Task details: The line containing "Task: Click the magnifier search icon" and each line after it, through the final line of the data, are to be retyped exactly, with pictures left out.
= = = = = = =
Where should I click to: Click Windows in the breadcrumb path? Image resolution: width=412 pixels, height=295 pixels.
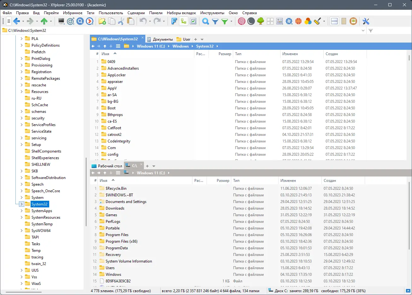[180, 46]
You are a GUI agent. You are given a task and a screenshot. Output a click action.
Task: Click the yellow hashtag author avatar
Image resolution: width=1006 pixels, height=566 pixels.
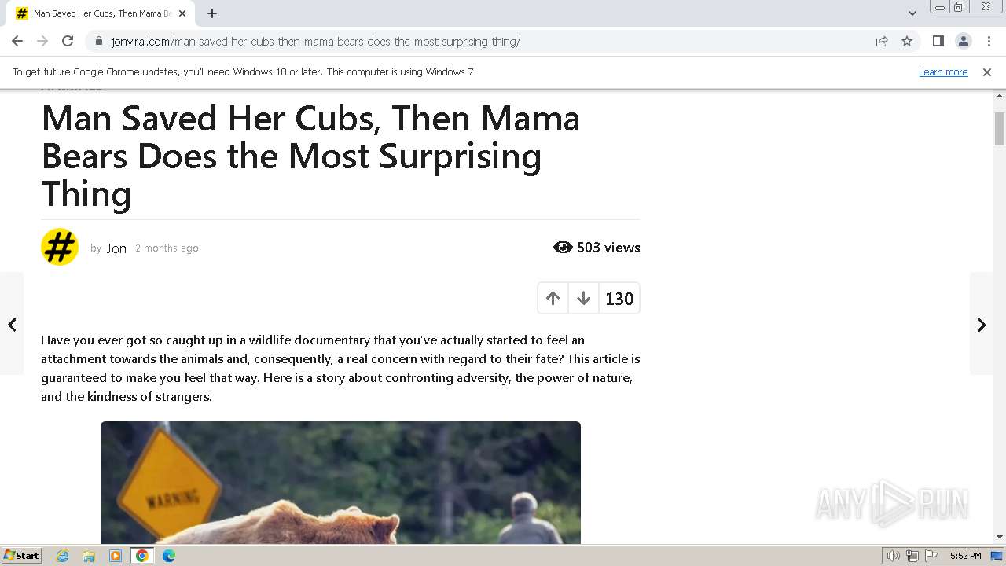pyautogui.click(x=60, y=247)
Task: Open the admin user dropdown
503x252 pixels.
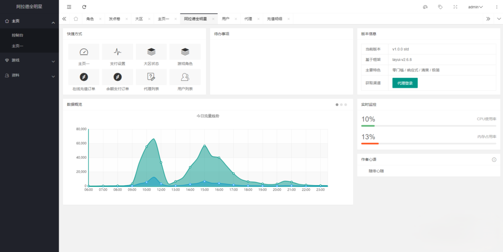Action: pyautogui.click(x=475, y=7)
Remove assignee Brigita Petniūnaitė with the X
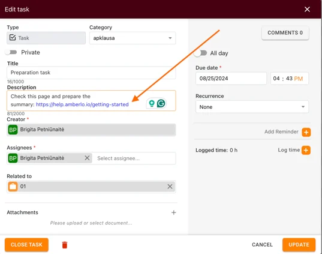Image resolution: width=322 pixels, height=254 pixels. (87, 158)
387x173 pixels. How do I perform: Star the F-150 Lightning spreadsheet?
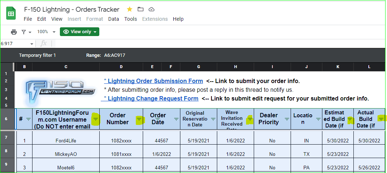point(129,9)
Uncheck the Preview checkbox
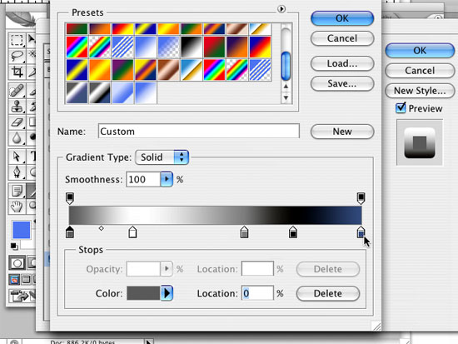 (x=401, y=108)
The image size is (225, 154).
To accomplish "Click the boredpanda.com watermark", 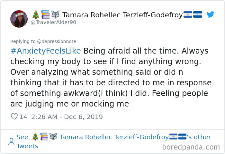I will pyautogui.click(x=191, y=147).
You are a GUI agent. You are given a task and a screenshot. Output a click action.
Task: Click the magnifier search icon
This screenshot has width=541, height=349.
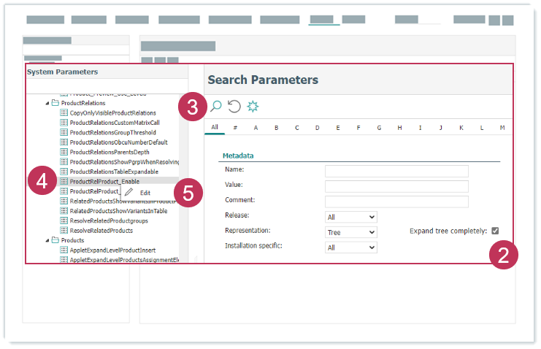click(x=216, y=107)
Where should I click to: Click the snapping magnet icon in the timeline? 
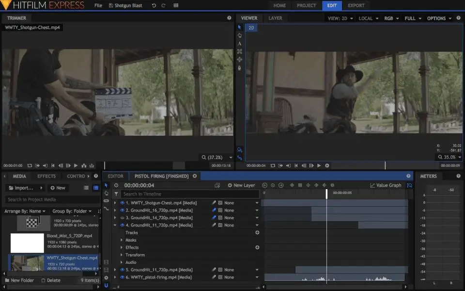click(x=106, y=286)
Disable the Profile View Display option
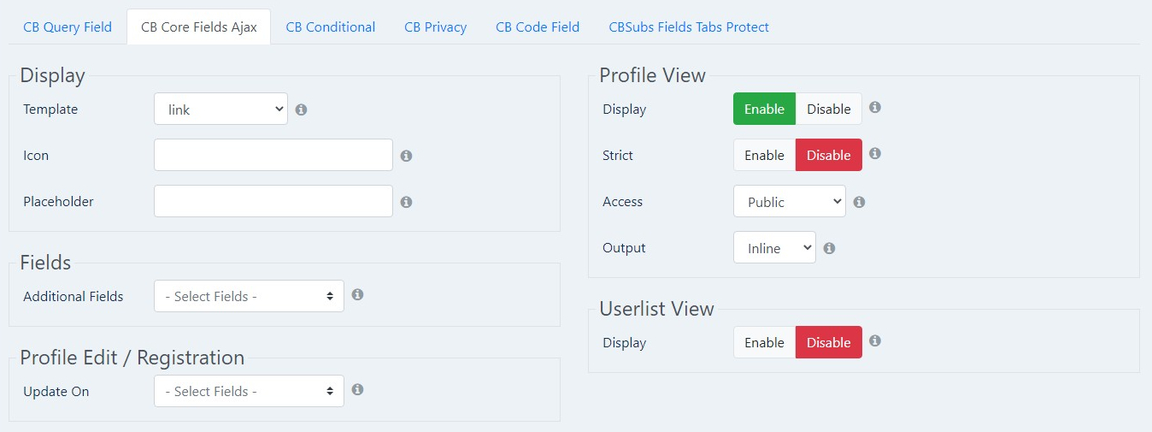1152x432 pixels. coord(829,109)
= = = = = = =
Answer section:
Task: Click the magnifier search icon
This screenshot has width=541, height=349.
click(x=216, y=107)
Where should I click to: Click the snapping magnet icon in the timeline? 
click(x=106, y=286)
Disable the Profile View Display option
1152x432 pixels. coord(829,109)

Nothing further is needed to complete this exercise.